И Вика вдруг еще больше возненавидела Жору — ей захотелось обозвать Жору самыми обидными словами.
— Так это же... так непорядочно, так... — воскликнула Вика, и у нее вдруг в горле пересохло. — Против воли девушки... против...
— Жора — настоящий человек, — сказал Костя. — Настоящий, — подтвердил он. — Только таланта своего не понимает — ему надо на паровоз, а он рванул на комбайн... И потом...
— Ну и что... потом?
— Да много ли ты понимаешь в жизни? — махнул рукой Костя. — Того хлеба, что нынче намолотил Жора, тебе и твоим Мытищам на зиму хватит...
— Так уж... на зиму?
Сказал и вошел в дом, вошел и закрыл за собой дверь, точно ему было все равно, что ответит на это Вика, точно в решительную минуту у него не хватило слов. Теперь Вике хотелось все самое обидное сказать Косте. Ее душила обида, нет, не за цыганочку, за себя. Все-таки этот Костя со своими тыквенными семечками и наивной любовью к паровозу (надо же в век спутников влюбиться в такого ихтиозавра, как паровоз!) — все-таки Костя совсем деревянный.

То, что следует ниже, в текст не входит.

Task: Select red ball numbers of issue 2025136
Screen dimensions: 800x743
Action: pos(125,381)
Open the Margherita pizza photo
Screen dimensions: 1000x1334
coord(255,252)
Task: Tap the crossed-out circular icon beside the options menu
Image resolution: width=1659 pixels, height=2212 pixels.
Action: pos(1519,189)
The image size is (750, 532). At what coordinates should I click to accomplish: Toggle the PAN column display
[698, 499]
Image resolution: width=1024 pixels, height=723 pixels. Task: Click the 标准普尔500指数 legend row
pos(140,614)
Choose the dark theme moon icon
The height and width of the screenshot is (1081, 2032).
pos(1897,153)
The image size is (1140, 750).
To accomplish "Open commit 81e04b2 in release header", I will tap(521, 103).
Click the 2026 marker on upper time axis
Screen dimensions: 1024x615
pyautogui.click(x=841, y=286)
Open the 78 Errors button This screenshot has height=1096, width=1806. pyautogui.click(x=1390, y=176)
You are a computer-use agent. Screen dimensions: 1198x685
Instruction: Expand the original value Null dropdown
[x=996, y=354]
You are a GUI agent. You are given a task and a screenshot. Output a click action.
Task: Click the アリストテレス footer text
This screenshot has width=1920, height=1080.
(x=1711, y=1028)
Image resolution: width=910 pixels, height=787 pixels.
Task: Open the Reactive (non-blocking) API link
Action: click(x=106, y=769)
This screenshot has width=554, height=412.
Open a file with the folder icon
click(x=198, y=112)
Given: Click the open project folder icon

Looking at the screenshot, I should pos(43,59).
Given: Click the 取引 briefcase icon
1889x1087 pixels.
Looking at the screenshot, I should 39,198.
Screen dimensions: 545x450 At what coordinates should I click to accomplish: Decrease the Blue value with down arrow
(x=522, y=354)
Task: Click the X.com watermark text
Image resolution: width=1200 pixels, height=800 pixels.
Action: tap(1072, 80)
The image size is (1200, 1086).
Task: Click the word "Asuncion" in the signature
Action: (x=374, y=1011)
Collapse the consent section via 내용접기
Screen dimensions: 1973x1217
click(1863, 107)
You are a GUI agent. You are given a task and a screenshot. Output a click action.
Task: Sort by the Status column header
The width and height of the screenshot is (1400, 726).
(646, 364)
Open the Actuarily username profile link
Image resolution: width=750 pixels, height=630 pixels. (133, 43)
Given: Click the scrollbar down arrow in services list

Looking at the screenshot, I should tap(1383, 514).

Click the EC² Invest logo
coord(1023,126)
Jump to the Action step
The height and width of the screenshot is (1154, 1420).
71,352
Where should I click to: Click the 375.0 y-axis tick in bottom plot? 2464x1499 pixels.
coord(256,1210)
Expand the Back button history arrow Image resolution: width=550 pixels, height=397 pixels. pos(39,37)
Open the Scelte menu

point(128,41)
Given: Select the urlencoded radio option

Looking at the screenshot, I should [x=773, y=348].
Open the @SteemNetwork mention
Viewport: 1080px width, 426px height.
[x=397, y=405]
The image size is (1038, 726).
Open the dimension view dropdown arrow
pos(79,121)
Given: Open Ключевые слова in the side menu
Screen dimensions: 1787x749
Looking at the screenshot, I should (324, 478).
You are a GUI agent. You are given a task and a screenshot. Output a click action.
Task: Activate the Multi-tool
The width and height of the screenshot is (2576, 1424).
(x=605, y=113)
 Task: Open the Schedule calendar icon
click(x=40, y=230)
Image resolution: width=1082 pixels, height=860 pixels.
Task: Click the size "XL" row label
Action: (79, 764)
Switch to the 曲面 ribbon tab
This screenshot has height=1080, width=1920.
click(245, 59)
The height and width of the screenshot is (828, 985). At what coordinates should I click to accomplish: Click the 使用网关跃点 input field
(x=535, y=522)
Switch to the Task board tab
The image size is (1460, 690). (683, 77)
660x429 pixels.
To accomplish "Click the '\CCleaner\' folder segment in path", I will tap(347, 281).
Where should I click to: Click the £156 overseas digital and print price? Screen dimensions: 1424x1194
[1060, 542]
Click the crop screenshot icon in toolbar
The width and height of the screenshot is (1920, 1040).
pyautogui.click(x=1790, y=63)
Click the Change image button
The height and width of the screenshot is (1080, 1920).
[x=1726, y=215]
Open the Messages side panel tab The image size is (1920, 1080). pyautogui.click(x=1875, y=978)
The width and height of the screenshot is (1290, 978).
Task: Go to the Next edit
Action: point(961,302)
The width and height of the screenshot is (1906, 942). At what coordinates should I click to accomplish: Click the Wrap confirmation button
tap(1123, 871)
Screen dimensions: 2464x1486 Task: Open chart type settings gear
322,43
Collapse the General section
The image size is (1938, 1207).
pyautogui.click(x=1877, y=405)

Вика вернулась к себе разбитая. Она едва дотянулась до окна и открыла его. Открыла и легла. Окно выходило в соседний двор. Где-то там, в густой мгле виноградных листьев, было окно, и за ним — мать цыганочки. Сказала она уже заветное слово своим сыновьям или все еще молчит? Наверно, и она распахнула ставни. Сидит у окна и смотрит в полумглу. Или говорит все-таки с сыновьями? Если прислушаться, можно услышать какой-то странный звук. Это ест дыню Вера Савельевна или мать цыганочки беседует с сыновьями?
— Ну, не буду я Степик, если его не покалечу. Вот увидишь, мать! — услышала Вика голос младшего брата цыганочки. — Не буду я Степик...
И в ответ раздалось что-то робко-жалостное, что молило и убеждало, но что — понять можно было только по тону, по интонации. Вике стало страшно. Она метнулась к окну и закрыла его, а потом долго дрожала под своей простынкой и не могла согреться. Она не думала, что Степик, знаменитый Слепик, самый бедовый человек на всей Набережной, жил где-то рядом, совсем рядом. Она уснула, когда побледнела ночь и далеко-далеко за Кубанью, над взгорьем (оно видно из окна), торжественно и легко накалилась рассветная звезда. Звезда накалилась, и, точно в теплую воду залива, нагретую за день (такая вода в заливчике у рощи), легла Вика. Ей приснился сон: степной проселок, застланный толстым пологом пыли, подсолнухи у дороги, вечернее солнце, но все еще горячая тишина, и два человека, медленно идущие друг на друга, и голос: «Не буду я Степик, если не покалечу... не буду я Степик...»
Ей почудилось, что хлопнула ставня. Она встала и подошла к окну. Пол был холодный, и над взгорьем еще горела звезда — белая, совсем утренняя. Ей показалось, что она увидела Костю, — нет, таких прямых плеч не могло быть ни у кого другого.
— Костя!.. — крикнула она. — Костя, это ты?..
Он появился и исчез в листве, как камень, канувший в зеленую воду.